El asunto toca una fibra muy sensible en Pence, quien fue evacuado del Capitolio el 6 de enero de 2021. El programa en cuestión está diseñado precisamente para compensar económicamente a personas involucradas en aquellos sucesos.
«Me parece profundamente ofensivo que pueda existir un fondo que potencialmente compense a personas que atacaron a policías o vandalizaron el Capitolio el 6 de enero», declaró Pence a NBC, añadiendo: «Creo que es una opinión compartida por la mayoría de los republicanos y la mayoría de los estadounidenses.»
Un fondo con una cifra cargada de simbolismo
La administración puso en marcha este fondo en mayo para resolver una demanda contra el Departamento del Tesoro y el IRS. Su valor total asciende a 1.776 millones de dólares, una cifra que no es casual: constituye un guiño simbólico a los orígenes de la nación estadounidense.
Numerosas personas imputadas por el asalto al Capitolio tienen previsto reclamar su parte de ese dinero. Sin embargo, un juez federal bloqueó temporalmente el desembolso de este monumental fondo la semana pasada.
Este paquete financiero llega después de que el presidente indultara a aproximadamente 1.500 personas al inicio de su segundo mandato. La gran mayoría de ellas ya habían confesado o sido condenadas por los tribunales.
Un plan «completamente descabellado»
El paquete financiero está recibiendo críticas severas desde ambos lados del espectro político. Figuras destacadas dentro del propio partido del presidente han expresado públicamente su rechazo a la iniciativa.
El exlíder del Senado Mitch McConnell arremetió con dureza contra el proyecto, calificándolo de «completamente descabellado». Otros legisladores están redactando nuevas propuestas de ley para desmantelar el fondo por completo.
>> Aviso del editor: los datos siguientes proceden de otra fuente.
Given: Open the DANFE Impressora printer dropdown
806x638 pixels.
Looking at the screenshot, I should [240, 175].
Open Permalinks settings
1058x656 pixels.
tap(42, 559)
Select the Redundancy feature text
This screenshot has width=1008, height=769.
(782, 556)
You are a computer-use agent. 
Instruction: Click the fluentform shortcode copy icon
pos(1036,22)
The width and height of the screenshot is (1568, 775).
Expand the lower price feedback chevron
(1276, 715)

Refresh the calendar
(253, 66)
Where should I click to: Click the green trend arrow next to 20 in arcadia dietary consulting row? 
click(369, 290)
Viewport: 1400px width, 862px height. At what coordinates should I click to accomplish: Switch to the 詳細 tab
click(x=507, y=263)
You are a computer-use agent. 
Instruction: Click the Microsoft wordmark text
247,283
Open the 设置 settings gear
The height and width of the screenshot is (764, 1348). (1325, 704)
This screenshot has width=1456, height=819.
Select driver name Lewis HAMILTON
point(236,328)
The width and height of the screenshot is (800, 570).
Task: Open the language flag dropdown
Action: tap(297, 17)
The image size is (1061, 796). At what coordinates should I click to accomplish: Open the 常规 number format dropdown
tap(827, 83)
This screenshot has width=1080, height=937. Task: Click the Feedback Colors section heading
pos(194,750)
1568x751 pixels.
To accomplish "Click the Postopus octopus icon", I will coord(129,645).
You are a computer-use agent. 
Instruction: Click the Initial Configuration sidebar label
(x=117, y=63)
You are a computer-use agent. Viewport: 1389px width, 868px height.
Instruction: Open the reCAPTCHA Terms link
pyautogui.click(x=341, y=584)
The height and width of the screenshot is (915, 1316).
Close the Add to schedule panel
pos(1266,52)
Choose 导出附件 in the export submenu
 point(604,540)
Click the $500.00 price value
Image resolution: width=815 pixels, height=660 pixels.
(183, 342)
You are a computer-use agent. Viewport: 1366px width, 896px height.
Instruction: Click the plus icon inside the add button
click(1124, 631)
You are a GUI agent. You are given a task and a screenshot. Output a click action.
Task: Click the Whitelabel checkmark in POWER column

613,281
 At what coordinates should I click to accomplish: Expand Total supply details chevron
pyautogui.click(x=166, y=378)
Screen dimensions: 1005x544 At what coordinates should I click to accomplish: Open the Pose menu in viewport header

Aun así, algunos aliados clave defienden la decisión. El fiscal general en funciones Todd Blanche argumentó que «literalmente decenas de miles de estadounidenses sufrieron ataques inapropiados e ilegales por parte del gobierno».
El senador Tommy Tuberville también respaldó el plan, sosteniendo que cientos de «patriotas estadounidenses inocentes han estado entre rejas durante los últimos cinco años a causa de esta cacería de brujas fabricada».